Foto: Lúcio Bernardo Jr./Agência Brasília

O Governo do Distrito Federal (GDF), por meio da Secretaria de Segurança Pública do DF (SSP-DF), apresentou nesta sexta-feira (27) a ampliação da plataforma DF 360, que passa a contar com drones, câmeras com reconhecimento facial e placas, além da modernização dos sistemas de atendimento 190 (Polícia Militar) e 193 (Corpo de Bombeiros). A medida reforça o monitoramento integrado e consolida a transição para uma atuação mais proativa na segurança pública do Distrito Federal.

Durante a apresentação, a vice-governadora Celina Leão apontou que a iniciativa tem o objetivo de incorporar o que há de mais moderno em sistemas de monitoramento. “Eu tenho certeza que isso vai ampliar a atuação da nossa segurança pública, trazendo mais efetividade e rapidez no atendimento, além de fortalecer a cooperação com os Conselhos Comunitários de Segurança, com as administrações regionais e com o trabalho de planejamento estratégico”, destacou.
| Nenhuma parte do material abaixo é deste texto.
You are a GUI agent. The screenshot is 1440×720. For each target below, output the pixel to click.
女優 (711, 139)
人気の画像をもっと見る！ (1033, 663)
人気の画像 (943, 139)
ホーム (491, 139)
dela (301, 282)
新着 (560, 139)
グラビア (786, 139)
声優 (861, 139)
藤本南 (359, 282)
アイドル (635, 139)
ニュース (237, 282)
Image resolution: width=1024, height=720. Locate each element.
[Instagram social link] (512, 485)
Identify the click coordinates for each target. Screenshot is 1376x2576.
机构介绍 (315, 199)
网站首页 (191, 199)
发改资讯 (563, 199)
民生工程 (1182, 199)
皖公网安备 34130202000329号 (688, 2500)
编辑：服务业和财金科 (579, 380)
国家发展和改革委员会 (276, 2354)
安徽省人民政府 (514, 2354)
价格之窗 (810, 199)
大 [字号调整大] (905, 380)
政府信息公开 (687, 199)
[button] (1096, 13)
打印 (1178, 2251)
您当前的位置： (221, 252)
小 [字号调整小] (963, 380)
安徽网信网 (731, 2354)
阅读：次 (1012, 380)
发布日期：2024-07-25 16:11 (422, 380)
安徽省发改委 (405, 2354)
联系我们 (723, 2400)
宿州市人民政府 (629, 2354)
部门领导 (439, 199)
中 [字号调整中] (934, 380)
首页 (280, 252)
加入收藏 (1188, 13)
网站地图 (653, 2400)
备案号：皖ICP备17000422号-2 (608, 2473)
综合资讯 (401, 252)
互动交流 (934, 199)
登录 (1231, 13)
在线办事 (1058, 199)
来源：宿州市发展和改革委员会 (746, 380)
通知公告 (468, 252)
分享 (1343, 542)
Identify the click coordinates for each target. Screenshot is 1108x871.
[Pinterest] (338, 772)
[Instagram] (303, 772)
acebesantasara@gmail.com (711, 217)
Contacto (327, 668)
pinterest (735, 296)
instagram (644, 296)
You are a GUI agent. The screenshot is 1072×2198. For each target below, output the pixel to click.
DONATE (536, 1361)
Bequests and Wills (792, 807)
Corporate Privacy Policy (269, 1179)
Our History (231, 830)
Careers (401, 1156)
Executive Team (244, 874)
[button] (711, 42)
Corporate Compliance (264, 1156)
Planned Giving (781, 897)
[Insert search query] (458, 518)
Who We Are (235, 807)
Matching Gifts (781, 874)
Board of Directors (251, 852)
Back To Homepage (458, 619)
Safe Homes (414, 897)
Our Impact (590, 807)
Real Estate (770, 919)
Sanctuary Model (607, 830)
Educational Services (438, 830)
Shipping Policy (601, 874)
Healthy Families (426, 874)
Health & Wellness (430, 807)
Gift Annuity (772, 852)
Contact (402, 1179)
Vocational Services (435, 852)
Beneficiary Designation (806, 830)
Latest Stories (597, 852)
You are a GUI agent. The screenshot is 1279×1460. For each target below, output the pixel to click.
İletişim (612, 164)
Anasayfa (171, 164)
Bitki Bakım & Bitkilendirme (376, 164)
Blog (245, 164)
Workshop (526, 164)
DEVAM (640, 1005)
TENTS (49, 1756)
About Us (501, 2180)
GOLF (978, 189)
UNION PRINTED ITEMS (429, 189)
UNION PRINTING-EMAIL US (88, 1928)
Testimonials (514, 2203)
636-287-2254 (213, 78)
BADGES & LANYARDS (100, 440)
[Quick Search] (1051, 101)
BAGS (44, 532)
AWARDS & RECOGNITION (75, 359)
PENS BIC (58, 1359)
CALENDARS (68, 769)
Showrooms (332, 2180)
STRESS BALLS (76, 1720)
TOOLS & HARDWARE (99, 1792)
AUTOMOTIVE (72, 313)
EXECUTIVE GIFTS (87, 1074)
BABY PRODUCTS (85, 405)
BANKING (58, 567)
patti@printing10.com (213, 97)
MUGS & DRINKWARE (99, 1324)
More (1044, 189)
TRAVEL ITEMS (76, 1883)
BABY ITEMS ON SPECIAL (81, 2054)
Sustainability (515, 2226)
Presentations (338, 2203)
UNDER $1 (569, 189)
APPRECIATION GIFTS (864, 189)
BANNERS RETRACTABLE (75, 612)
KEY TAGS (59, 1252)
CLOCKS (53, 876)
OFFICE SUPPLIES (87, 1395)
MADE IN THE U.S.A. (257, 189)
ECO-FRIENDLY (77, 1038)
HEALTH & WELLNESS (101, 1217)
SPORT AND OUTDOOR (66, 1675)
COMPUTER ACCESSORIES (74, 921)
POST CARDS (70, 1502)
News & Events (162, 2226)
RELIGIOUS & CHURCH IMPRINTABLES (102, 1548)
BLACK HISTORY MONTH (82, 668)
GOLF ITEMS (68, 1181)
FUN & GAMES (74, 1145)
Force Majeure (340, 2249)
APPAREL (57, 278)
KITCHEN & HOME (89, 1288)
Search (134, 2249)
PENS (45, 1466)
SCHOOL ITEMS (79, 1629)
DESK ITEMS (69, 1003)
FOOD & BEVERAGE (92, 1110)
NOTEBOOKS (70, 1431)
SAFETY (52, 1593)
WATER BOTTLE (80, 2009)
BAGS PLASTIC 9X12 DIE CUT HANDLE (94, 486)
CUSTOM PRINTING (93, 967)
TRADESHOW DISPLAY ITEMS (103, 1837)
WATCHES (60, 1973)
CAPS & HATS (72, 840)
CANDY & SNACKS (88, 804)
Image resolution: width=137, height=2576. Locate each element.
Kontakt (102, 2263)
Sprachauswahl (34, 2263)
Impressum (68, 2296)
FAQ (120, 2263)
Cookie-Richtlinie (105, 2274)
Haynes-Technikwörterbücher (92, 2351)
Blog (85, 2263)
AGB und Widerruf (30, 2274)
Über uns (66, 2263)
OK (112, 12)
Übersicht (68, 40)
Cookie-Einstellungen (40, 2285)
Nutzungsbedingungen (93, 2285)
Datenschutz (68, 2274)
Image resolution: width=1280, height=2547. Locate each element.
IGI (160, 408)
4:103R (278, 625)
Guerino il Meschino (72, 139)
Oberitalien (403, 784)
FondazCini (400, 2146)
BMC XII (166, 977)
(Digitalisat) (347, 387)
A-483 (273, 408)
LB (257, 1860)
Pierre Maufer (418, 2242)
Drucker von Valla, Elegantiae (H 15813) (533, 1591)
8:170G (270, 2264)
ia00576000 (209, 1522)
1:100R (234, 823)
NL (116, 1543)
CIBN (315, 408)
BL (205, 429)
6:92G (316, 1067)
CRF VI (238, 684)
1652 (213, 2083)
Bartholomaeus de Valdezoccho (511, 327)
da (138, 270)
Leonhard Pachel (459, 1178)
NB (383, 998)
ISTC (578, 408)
Celina Leão: “Eu tenho certeza que isso vai ampliar a atuação da nossa segurança pública, trazendo mais efetividade e rapidez no atendimento, além de fortalecer a cooperação com os Conselhos Comunitários de Segurança, com as administrações regionais e com o trabalho de planejamento estratégico” | Fotos: Lúcio Bernardo Jr./Agência Brasília

“Agora, em parceria com a Secretaria de Educação e a Secretaria de Saúde, pastas que precisam de uma atenção reforçada, vamos garantir que, na ponta, haja um sistema capaz de identificar, inclusive por meio de inteligência artificial (IA), ações de violência e de crime. É isso que estamos apresentando hoje: um programa de integração com tecnologia embarcada voltado para a segurança pública e para dar mais agilidade aos atendimentos”, acrescentou.

Atualmente, a SSP-DF dispõe de 1.350 câmeras próprias, distribuídas nas 35 regiões administrativas. A secretaria também conta com 50 licenças de software de inteligência artificial, que podem ser aplicadas a qualquer equipamento, a partir de comandos específicos e estratégicos que auxiliam na identificação de situações suspeitas e no apoio à tomada de decisão. Está prevista, ainda, a instalação de mais mil câmeras em diferentes pontos do DF.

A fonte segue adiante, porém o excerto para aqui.